Tous ces noms, comme on voit, forment une assez brillante escorte à ceux des rois et princes français qui ont patronné par leur exemple les artistes de leur temps.
Quand le garde du cabinet des estampes, en 1754, entreprit un recueil particulier des œuvres gravées par les princes, la moisson ne dut pas d'abord alors se présenter à lui bien considérable. Parmi les graveurs de la famille royale de France, on ne comptait guère que Marie de Médicis, pour sa belle estampe si fermement gravée en bois, représentant un buste d'une dame illustre du moyen âge, datée de 1627, et dont elle donna la planche à Champaigne, au temps qu'il peignait son portrait; le grand dauphin, fils de Louis XIV, pour une vue de château gravée à l'eau-forte dans le goût d'Israël Sylvestre; le duc de Bourgogne, pour un Parnasse, assez largement gravé d'après un dessin d'Antoine Coypel, et encore pour quelques paysages et un  groupe de petits satyres, en 1694 et 1698; Louis-Charles de Bourbon, comte d'Eu, né le 15 octobre 1701, grand-maître de l'artillerie de France, gravait d'une pointe légère, en mars 1717, une jolie petite pièce qu'on peu intitulé la Moissonneuse; Louis-Henri de Bourbon, mort le 27 janvier 1740, dessinait, en 1725, une tête de saint extatique, que gravait Caylus; Louis de Bourbon, comte de Clermont, avait gravé très-agréablement un paysage dans le goût de Coypel, qui était celui du temps.

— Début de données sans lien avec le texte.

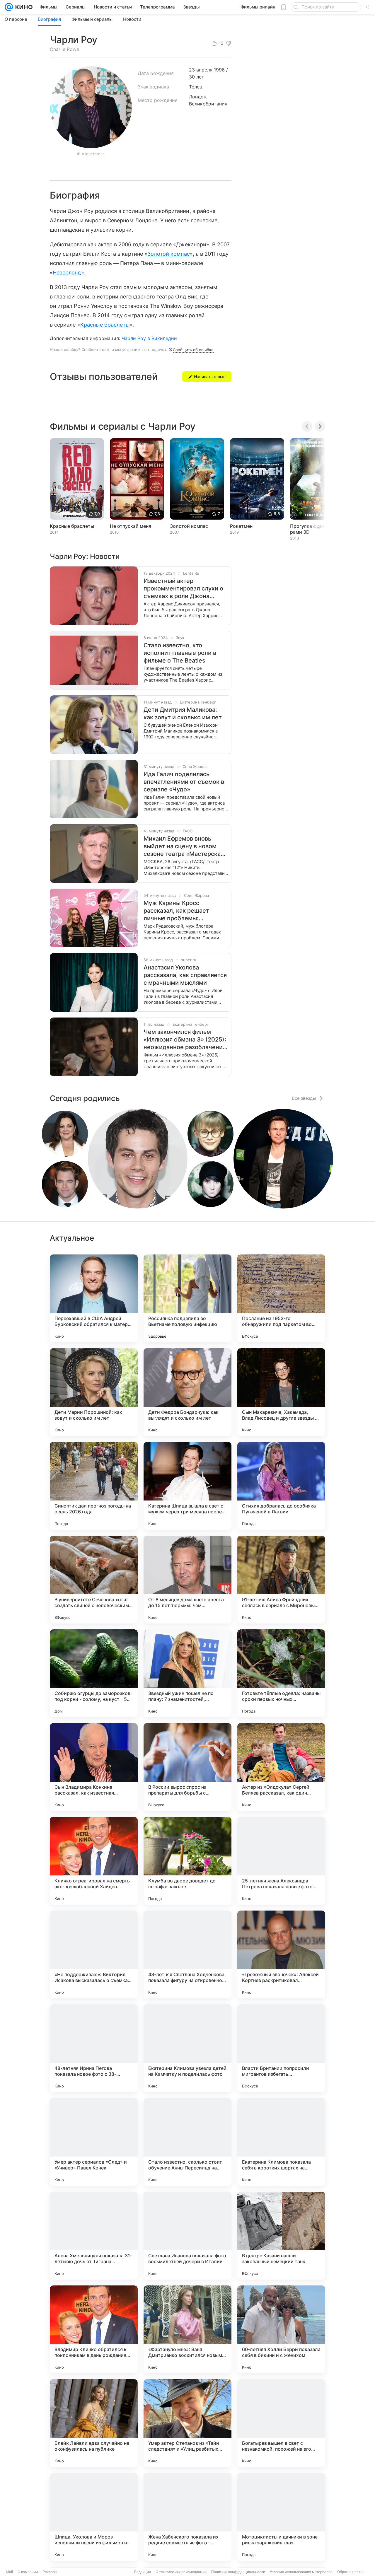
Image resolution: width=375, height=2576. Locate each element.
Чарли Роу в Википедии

Il n'y avait point là de quoi remplir un portefeuille; mais dès qu'on se fut résolu à introduire des dessins parmi ces eaux-fortes, le recueil put prétendre à se grossir singulièrement. Le goût du dessin chez nos rois remontait à l'introduction même de l'art italien dans notre pays, et je ne sais même pas si Charlemagne ne s'est pas quelque peu occupé en son temps d'enluminure de Missel. On connaît aussi la passion pour les arts du bon roi René d'Anjou, passion malheureuse, car il en oublia le soin de la conservation de ses Etats, et n'en fit pas de meilleure peinture, comme les Parisiens en peuvent voir au musée de Cluny un triste échantillon, représentant la Prédication de la Madeleine à Marseille, oeuvre beaucoup plus incontestable, hélas! que les magnifiques peintures qui lui ont été attribuées, et qui sont les œuvres de Memling (ou Hemmeling) ou d'autres admirables maîtres flamands appelés par lui en Provence. P. Monier raconte, d'après Paul Lomazzo, qui le tenait sans doute de Léonard de Vinci son maître, que François 1er "était si fort amateur de la peinture, que très-souvent il faisait l'un de ses plaisirs le prendre le porte-crayon, et de s'exercer à dessiner et à peindre."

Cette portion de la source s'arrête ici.